Luiz Felipe Scolari:
"Depuis l'arrivée de Jorge Sampaoli, l'équipe est entrée dans une  nouvelle dynamique. Les joueurs se sont parfaitement adaptés au schéma  tactique. L'équipe joue si bien qu'elle est déjà un échelon au-dessus ce  qu'elle était avant." 
   
- Etes vous nerveux ? Et les joueurs?
L.F.S.:
"Même si on a de l'expérience, il y a des choses qui te remuent. C'est  normal, d'être mal à l'aise, d'avoir cette anxiété, surtout pour les matches à  élimination directe. On peut pas commettre d'erreurs. On est un peu plus  impliqué, on a un peu plus peur, on est un peu plus nerveux. Ce n'est pas parce  qu'on est au Brésil. Ce qu'on fait en ce moment, c'est analyser le potentiel du  Chili. C'est la loi: si tu ne gagne pas, tu ne reste pas. On travaille dans la  joie mais avec détermination. Notre adversaire aussi."
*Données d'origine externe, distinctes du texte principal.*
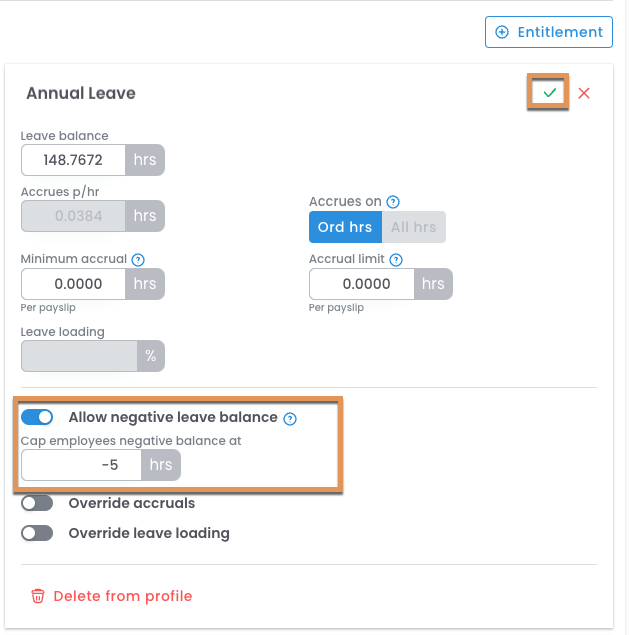The height and width of the screenshot is (635, 629).
Task: Edit the Leave balance hours field
Action: point(74,160)
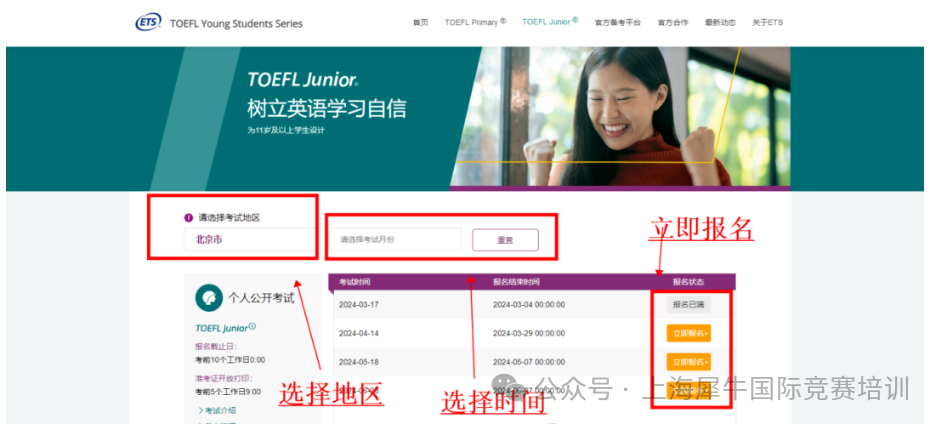
Task: Click the purple info icon beside 请选择考试地区
Action: coord(188,217)
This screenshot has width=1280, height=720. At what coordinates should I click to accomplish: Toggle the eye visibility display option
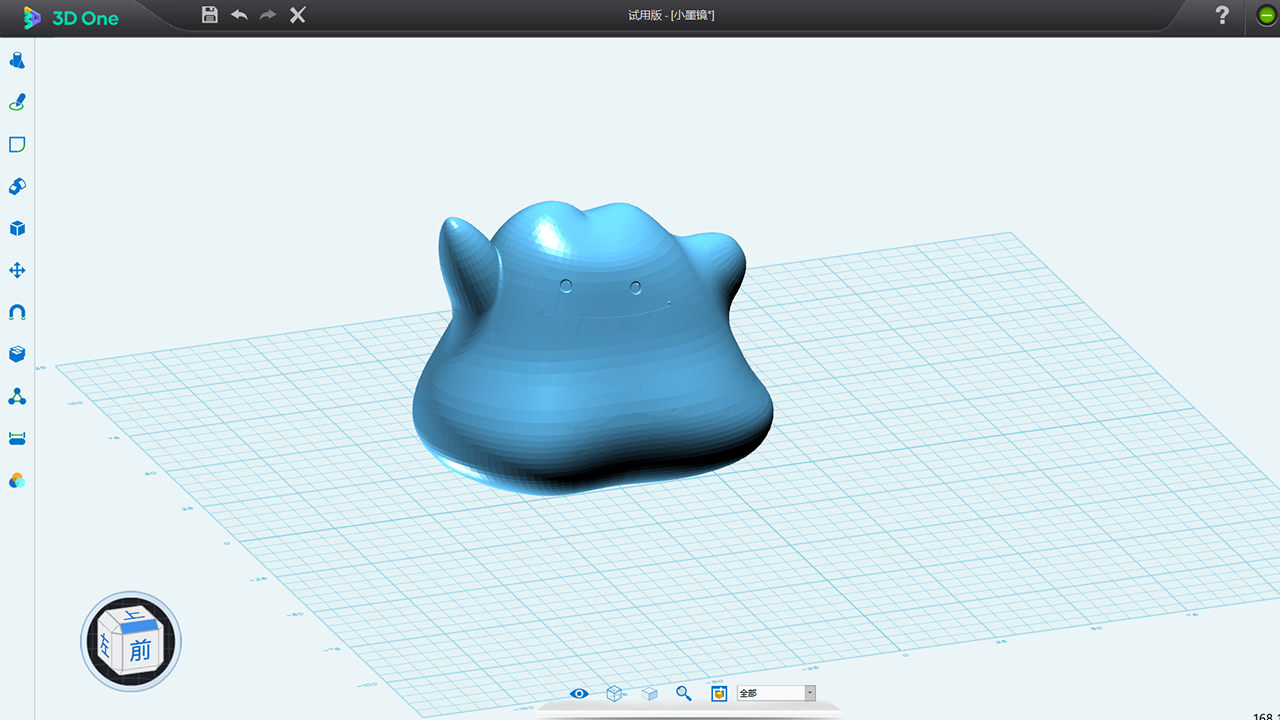[579, 693]
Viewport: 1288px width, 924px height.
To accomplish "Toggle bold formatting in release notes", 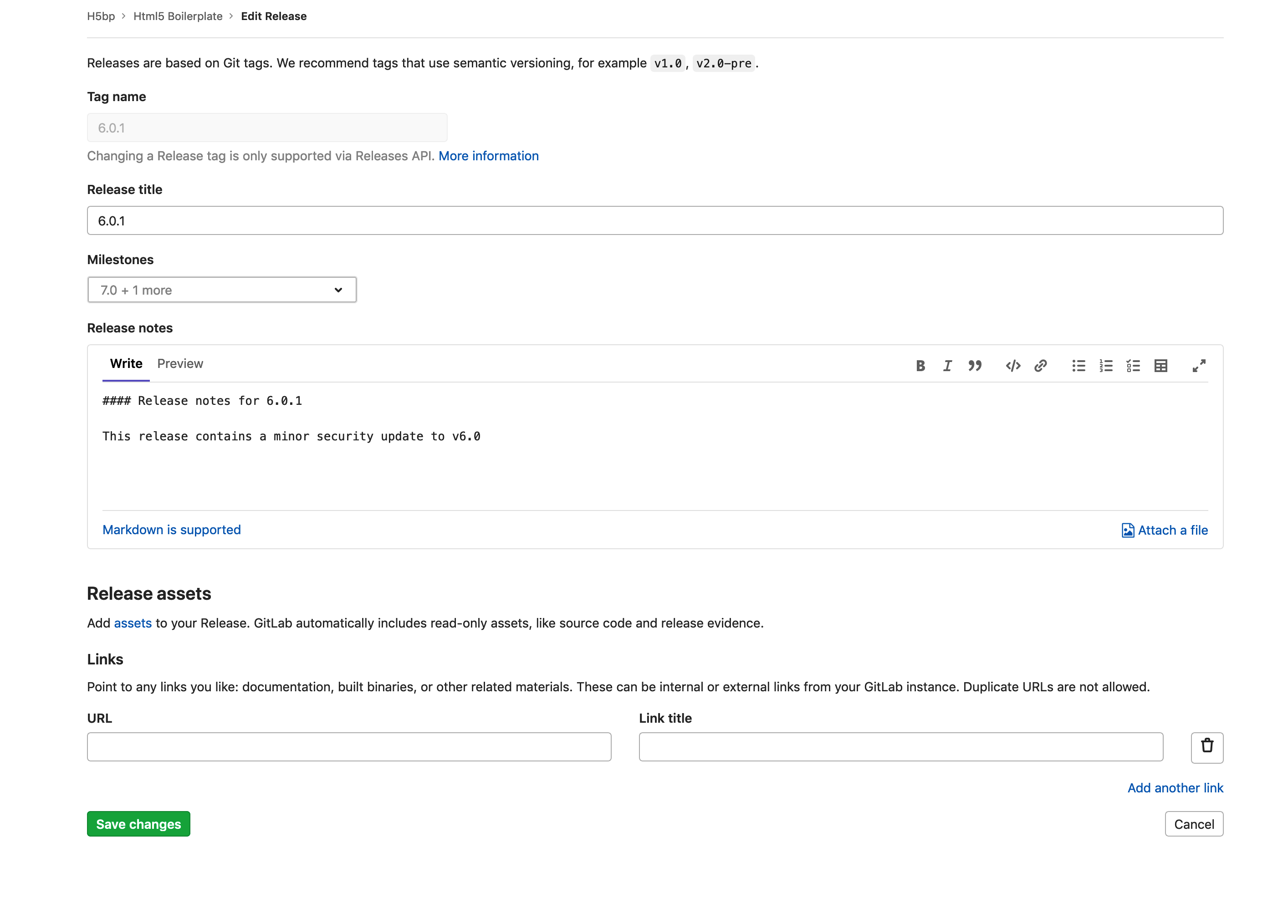I will (920, 366).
Neymar: "Un jeune facile à ​vivre"

   
- Parlez-nous de Neymar
L.F.S:
"Pour son âge, c'est un garçon très équilibré. Il sait se concentrer, a  de la suite dans ses idées, un personnalité forte, très intéressante. Il est  très participatif, il s'implique dans la tactique et dans l'équilibre de  l'équipe. Je ne le connais pas bien en-dehors du terrain mais j'ai des contacts  avec son père. On parle de lui à la maison, de sa famille et tout le reste. Les  joueurs disent que c'est un gars bien, et même très bien. C'est un jeune facile  à vivre."
   
- Ronaldo dit que Messi est meilleur. Qui est meilleur Messi ou Neymar?
L.F.S.:
"Ronaldo a été un de nos plus grands joueurs et on doit respecter son  opinion. Mon opinion est personnelle et je la donnerai dans dix ou quinze ans,  pas aujourd'hui. Messi est un excellent joueur, un crack, un des meilleurs  joueurs du monde. Où qu'il joue, en équipe nationale ou un match de quartier,  tout va toujours tourner autour de lui. Le ballon passera par lui, c'est normal  dans n'importe qu'elle équipe. Neymar est sur cette voie-là, mais je vais vous  dire: Neymar ne joue pas pour être le meilleur du monde, il joue pour le  Brésil. Ce qu'il veut c'est que le Brésil soit champion.
   
- Le Brésil ne joue plus le beau football d'avant?
L.F.S.:
"Nous jouons avec une philosophie en rapport avec les joueurs que nous  avons, en étant conscients que les joueurs peuvent discuter de cette  philosophie. Regardez l'exemple de l'Atletico Madrid. C'est une équipe  organisée, fermée, qui sait bien défendre mais sait aussi bien jouer le contre.  Elle a été championne nationale et vice-championne d'Europe: on peut en tirer  des enseignements pour les montrer à nos joueurs."

A 80% du niveau de l'an derni​er

   
- A quel niveau est l'équipe par rapport à la Coupe des Confédérations?
L.F.S.:
"En ce moment, l'équipe est à 80% du niveau qu'on avait à la Coupe des  Confédérations. Le travail a été réalisé de sorte qu'on soit dans les  conditions idéales pour les matches à élimination directe."
   
- Comment allez vous jouer contre le Chili?
L.F.S.:
"On va presser et défendre. C'est tout. On va aligner une équipe en  accord avec notre style de jeu, indépendamment de ce que le Chili va proposer.  Que ça marche ou pas, on discutera pendant le match pour savoir comment nous  adapter aux situations qui se présentent."
   
- Les joueurs chiliens sont plutôt petits, est-ce un avantage dans la  surface?
L.F.S.:
"J'ai joué à Caxias pendant de nombreuses années et un des meilleurs  joueurs dans la surface était Paulo César Tatu, qui mesurait 1,70 m. Il savait  se placer. Il ne faut pas être grand, il faut savoir se placer. Les joueurs du  Chili sont bien coordonnés.